== PROVIDED TEXT ==

While it would be unfair to expect poetry to assume the ambitions of the social novel, there’s  often been something sketchy about poetry’s inclinations toward the individual and interiority. The reading experience can be like watching an ontological CSI episode where the poet has clicked “enhance” too many times, zooming in so minutely on the self that all human society ends up outside the frame. Such self-centeredness may explain poetry’s ascendance during the past decade as self-help and branding for the puffed-up denizens of Twitter and Instagram.

The lyric seems so bound up with the individual that it’s hard to imagine what a social poetry might look like. One possible direction forward is suggested by John Keene’s new poetry collection, Punks. A languorous and nervy book, Punks tells a social history of desire, at once surreptitious and brazen. Signaling the return of the social, its poems emanate a radiant kindness. Its miracles come not so much from a glistening metaphor or the projection of self; Keene avoids such luminous tricks for an endeavor that might seem modest but is actually far larger in scope. He can actually see other people.

If many poets write from a metaphysical nowhere, Keene’s poems depict a glittering demimonde that is by turns Black and queer. Written in the first person but never confessional, Punks forsakes the lyric in favor of a glorious psycho-geography of gay bars. These are deft sketches of a world hidden away from the street but more expansive than solitude and friendship, the semiprivate fields of eros: cruising in the fens; the queer bookstore A Different Light; gay bars like the Leland in San Francisco and the Napoleon, Sporters, Bohemian, and the Zone in Boston; and, in the title poem, the Asian/Nuyorican counterculture of a Loisaida and Chinatown now long vanished. The social dynamics of these queer spaces provide what a novelist might call motivation: To use the jargon of literary craft, who will the narrator hook up with tonight? Such romantic pursuits, the entire focus in a more conventional account, appear in Punks as simply one facet of a fully elaborated social setting. The poems glamorize the adventure of milieu, a libidinous zone where the line between lover and stranger, friend and acquaintance, constantly flickers. What emerges is the thrill of the background, the complex heterogeneity of the ways we relate to each other. This makes Punks vibrate with a startling sense of sanity. It is the rare poetry book in which the speaker and the beloved always exist within a fully observed world, whose inhabitants glow with a humanity larger than our own glorious sadness.

===

--- WORK TO BE COMPLETED ---
Copy the passage of the review between "The lyric seems" and "see other people.", inclusive, replacing "radiant kindness" with "quiet generosity".

== RECORDS ==

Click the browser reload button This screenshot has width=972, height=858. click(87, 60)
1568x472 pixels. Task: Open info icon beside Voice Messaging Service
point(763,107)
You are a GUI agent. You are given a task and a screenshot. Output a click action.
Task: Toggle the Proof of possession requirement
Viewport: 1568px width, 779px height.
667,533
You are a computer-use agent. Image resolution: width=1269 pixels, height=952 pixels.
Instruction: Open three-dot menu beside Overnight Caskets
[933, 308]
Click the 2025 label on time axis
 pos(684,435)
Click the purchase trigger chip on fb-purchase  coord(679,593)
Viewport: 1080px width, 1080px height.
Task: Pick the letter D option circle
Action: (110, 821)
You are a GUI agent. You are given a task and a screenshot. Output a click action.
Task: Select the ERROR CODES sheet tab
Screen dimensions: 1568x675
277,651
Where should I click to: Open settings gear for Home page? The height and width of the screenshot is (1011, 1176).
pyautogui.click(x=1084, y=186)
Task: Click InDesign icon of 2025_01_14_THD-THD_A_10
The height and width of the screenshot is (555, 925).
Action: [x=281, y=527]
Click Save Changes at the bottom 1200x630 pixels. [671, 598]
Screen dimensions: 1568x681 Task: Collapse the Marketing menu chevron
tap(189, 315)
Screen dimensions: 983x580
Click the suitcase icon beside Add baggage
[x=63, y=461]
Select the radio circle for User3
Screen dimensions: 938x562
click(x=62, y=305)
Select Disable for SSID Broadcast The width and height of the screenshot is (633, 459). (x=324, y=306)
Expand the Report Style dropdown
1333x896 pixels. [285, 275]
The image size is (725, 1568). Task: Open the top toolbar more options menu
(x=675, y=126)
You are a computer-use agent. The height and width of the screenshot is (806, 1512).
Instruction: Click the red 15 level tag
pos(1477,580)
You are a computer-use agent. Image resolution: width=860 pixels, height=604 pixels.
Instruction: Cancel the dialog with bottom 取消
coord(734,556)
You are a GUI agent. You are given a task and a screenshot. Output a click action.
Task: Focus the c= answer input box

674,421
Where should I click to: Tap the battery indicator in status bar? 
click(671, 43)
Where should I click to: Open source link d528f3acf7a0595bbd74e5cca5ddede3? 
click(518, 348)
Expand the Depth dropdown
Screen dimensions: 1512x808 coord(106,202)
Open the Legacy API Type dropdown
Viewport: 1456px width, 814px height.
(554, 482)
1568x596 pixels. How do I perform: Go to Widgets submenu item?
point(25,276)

===

--- WRITTEN RESPONSE ---
The lyric seems so bound up with the individual that it’s hard to imagine what a social poetry might look like. One possible direction forward is suggested by John Keene’s new poetry collection, Punks. A languorous and nervy book, Punks tells a social history of desire, at once surreptitious and brazen. Signaling the return of the social, its poems emanate a quiet generosity. Its miracles come not so much from a glistening metaphor or the projection of self; Keene avoids such luminous tricks for an endeavor that might seem modest but is actually far larger in scope. He can actually see other people.